- [TASK GOAL]: With every mark kept, transcribe all of the records.

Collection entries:
•••

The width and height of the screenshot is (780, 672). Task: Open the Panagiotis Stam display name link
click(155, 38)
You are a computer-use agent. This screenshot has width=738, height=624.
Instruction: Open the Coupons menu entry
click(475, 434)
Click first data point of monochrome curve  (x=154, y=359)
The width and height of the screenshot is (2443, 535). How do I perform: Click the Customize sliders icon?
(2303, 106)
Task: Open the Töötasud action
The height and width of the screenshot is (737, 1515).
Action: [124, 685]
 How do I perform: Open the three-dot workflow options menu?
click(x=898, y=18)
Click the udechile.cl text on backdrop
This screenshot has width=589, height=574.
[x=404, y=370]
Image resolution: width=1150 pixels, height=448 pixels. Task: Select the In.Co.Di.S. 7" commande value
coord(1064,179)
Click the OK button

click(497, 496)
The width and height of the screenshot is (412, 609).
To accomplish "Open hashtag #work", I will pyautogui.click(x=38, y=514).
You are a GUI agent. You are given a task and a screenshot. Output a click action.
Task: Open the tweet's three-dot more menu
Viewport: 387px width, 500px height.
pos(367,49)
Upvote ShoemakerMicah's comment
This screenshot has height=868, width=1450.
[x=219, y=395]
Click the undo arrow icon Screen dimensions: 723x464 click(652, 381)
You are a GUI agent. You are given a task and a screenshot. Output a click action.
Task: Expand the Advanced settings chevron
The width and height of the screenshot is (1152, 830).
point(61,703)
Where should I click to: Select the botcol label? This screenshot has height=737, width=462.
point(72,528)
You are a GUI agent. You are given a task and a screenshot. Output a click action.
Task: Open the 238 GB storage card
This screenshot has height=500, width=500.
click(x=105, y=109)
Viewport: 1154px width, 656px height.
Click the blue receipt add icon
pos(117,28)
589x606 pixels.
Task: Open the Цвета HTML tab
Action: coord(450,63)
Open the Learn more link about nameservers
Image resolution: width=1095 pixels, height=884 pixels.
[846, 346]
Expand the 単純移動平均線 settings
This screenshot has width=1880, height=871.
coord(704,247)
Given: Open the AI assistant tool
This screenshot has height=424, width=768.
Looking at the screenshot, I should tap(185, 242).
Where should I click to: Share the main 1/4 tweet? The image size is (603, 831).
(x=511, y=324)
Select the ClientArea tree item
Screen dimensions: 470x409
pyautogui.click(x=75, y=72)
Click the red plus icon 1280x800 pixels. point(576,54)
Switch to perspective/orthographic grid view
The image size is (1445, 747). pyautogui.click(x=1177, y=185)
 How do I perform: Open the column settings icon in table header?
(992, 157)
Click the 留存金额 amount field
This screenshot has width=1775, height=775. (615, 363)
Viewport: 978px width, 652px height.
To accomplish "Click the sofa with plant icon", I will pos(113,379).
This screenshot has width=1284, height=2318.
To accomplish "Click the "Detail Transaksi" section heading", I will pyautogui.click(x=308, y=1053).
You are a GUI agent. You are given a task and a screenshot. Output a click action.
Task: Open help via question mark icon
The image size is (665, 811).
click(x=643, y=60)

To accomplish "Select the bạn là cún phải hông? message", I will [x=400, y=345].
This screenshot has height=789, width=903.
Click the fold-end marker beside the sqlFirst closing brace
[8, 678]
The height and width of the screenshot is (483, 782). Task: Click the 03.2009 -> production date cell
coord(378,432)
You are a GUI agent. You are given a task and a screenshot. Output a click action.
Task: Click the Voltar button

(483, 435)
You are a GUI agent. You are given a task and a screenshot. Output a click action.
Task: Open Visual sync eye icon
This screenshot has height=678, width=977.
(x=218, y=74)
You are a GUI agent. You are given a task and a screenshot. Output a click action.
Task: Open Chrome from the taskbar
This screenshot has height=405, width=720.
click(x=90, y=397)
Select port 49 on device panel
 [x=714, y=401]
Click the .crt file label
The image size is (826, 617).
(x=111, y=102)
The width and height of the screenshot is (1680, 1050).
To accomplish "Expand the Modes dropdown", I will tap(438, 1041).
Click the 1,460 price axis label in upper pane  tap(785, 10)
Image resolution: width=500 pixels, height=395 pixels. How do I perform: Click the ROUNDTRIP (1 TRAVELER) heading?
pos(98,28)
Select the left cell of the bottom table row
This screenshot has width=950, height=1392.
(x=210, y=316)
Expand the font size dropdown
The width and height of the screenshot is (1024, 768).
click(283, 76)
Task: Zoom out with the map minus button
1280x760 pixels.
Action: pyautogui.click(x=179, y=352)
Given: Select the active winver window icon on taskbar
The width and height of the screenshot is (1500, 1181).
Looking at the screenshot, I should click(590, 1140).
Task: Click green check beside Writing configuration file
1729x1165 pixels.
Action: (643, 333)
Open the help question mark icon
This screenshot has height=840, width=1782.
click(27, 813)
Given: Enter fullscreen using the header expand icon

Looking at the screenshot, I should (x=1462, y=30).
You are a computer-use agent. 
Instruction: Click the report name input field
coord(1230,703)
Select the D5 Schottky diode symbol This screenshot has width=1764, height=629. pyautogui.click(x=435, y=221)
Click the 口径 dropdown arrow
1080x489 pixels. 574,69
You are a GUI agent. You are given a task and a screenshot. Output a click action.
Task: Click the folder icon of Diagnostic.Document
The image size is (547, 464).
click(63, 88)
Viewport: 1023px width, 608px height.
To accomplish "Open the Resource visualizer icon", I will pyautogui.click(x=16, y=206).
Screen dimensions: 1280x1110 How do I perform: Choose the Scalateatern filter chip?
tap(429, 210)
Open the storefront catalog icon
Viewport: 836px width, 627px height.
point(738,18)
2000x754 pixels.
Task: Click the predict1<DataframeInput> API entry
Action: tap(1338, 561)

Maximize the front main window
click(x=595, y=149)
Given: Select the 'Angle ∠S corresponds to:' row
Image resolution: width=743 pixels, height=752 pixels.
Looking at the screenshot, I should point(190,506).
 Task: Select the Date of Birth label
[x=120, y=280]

•••

- [RESULT FOR THIS EXERCISE]:
The width and height of the screenshot is (780, 672). Task: Open the Panagiotis Stam display name link
click(155, 38)
You are a computer-use agent. This screenshot has width=738, height=624.
Instruction: Open the Coupons menu entry
click(475, 434)
Click first data point of monochrome curve  (x=154, y=359)
The width and height of the screenshot is (2443, 535). How do I perform: Click the Customize sliders icon?
(2303, 106)
Task: Open the Töötasud action
The height and width of the screenshot is (737, 1515).
Action: [124, 685]
 How do I perform: Open the three-dot workflow options menu?
click(x=898, y=18)
Click the udechile.cl text on backdrop
This screenshot has width=589, height=574.
[x=404, y=370]
Image resolution: width=1150 pixels, height=448 pixels. Task: Select the In.Co.Di.S. 7" commande value
coord(1064,179)
Click the OK button

click(497, 496)
The width and height of the screenshot is (412, 609).
To accomplish "Open hashtag #work", I will pyautogui.click(x=38, y=514).
You are a GUI agent. You are given a task and a screenshot. Output a click action.
Task: Open the tweet's three-dot more menu
Viewport: 387px width, 500px height.
pos(367,49)
Upvote ShoemakerMicah's comment
This screenshot has height=868, width=1450.
[x=219, y=395]
Click the undo arrow icon Screen dimensions: 723x464 click(652, 381)
You are a GUI agent. You are given a task and a screenshot. Output a click action.
Task: Expand the Advanced settings chevron
The width and height of the screenshot is (1152, 830).
point(61,703)
Where should I click to: Select the botcol label? This screenshot has height=737, width=462.
point(72,528)
You are a GUI agent. You are given a task and a screenshot. Output a click action.
Task: Open the 238 GB storage card
This screenshot has height=500, width=500.
click(x=105, y=109)
Viewport: 1154px width, 656px height.
Click the blue receipt add icon
pos(117,28)
589x606 pixels.
Task: Open the Цвета HTML tab
Action: coord(450,63)
Open the Learn more link about nameservers
Image resolution: width=1095 pixels, height=884 pixels.
[846, 346]
Expand the 単純移動平均線 settings
This screenshot has width=1880, height=871.
coord(704,247)
Given: Open the AI assistant tool
This screenshot has height=424, width=768.
Looking at the screenshot, I should tap(185, 242).
Where should I click to: Share the main 1/4 tweet? The image size is (603, 831).
(x=511, y=324)
Select the ClientArea tree item
Screen dimensions: 470x409
pyautogui.click(x=75, y=72)
Click the red plus icon 1280x800 pixels. point(576,54)
Switch to perspective/orthographic grid view
The image size is (1445, 747). pyautogui.click(x=1177, y=185)
 How do I perform: Open the column settings icon in table header?
(992, 157)
Click the 留存金额 amount field
This screenshot has width=1775, height=775. (615, 363)
Viewport: 978px width, 652px height.
To accomplish "Click the sofa with plant icon", I will pos(113,379).
This screenshot has width=1284, height=2318.
To accomplish "Click the "Detail Transaksi" section heading", I will pyautogui.click(x=308, y=1053).
You are a GUI agent. You are given a task and a screenshot. Output a click action.
Task: Open help via question mark icon
The image size is (665, 811).
click(x=643, y=60)

To accomplish "Select the bạn là cún phải hông? message", I will [x=400, y=345].
This screenshot has height=789, width=903.
Click the fold-end marker beside the sqlFirst closing brace
[8, 678]
The height and width of the screenshot is (483, 782). Task: Click the 03.2009 -> production date cell
coord(378,432)
You are a GUI agent. You are given a task and a screenshot. Output a click action.
Task: Click the Voltar button

(483, 435)
You are a GUI agent. You are given a task and a screenshot. Output a click action.
Task: Open Visual sync eye icon
This screenshot has height=678, width=977.
(x=218, y=74)
You are a GUI agent. You are given a task and a screenshot. Output a click action.
Task: Open Chrome from the taskbar
This screenshot has height=405, width=720.
click(x=90, y=397)
Select port 49 on device panel
 [x=714, y=401]
Click the .crt file label
The image size is (826, 617).
(x=111, y=102)
The width and height of the screenshot is (1680, 1050).
To accomplish "Expand the Modes dropdown", I will tap(438, 1041).
Click the 1,460 price axis label in upper pane  tap(785, 10)
Image resolution: width=500 pixels, height=395 pixels. How do I perform: Click the ROUNDTRIP (1 TRAVELER) heading?
pos(98,28)
Select the left cell of the bottom table row
This screenshot has width=950, height=1392.
(x=210, y=316)
Expand the font size dropdown
The width and height of the screenshot is (1024, 768).
click(283, 76)
Task: Zoom out with the map minus button
1280x760 pixels.
Action: pyautogui.click(x=179, y=352)
Given: Select the active winver window icon on taskbar
The width and height of the screenshot is (1500, 1181).
Looking at the screenshot, I should click(590, 1140).
Task: Click green check beside Writing configuration file
1729x1165 pixels.
Action: (643, 333)
Open the help question mark icon
This screenshot has height=840, width=1782.
click(27, 813)
Given: Enter fullscreen using the header expand icon

Looking at the screenshot, I should (x=1462, y=30).
You are a computer-use agent. 
Instruction: Click the report name input field
coord(1230,703)
Select the D5 Schottky diode symbol This screenshot has width=1764, height=629. pyautogui.click(x=435, y=221)
Click the 口径 dropdown arrow
1080x489 pixels. 574,69
You are a GUI agent. You are given a task and a screenshot. Output a click action.
Task: Click the folder icon of Diagnostic.Document
The image size is (547, 464).
click(63, 88)
Viewport: 1023px width, 608px height.
To accomplish "Open the Resource visualizer icon", I will pyautogui.click(x=16, y=206).
Screen dimensions: 1280x1110 How do I perform: Choose the Scalateatern filter chip?
tap(429, 210)
Open the storefront catalog icon
Viewport: 836px width, 627px height.
point(738,18)
2000x754 pixels.
Task: Click the predict1<DataframeInput> API entry
Action: tap(1338, 561)

Maximize the front main window
click(x=595, y=149)
Given: Select the 'Angle ∠S corresponds to:' row
Image resolution: width=743 pixels, height=752 pixels.
Looking at the screenshot, I should point(190,506).
 Task: Select the Date of Birth label
[x=120, y=280]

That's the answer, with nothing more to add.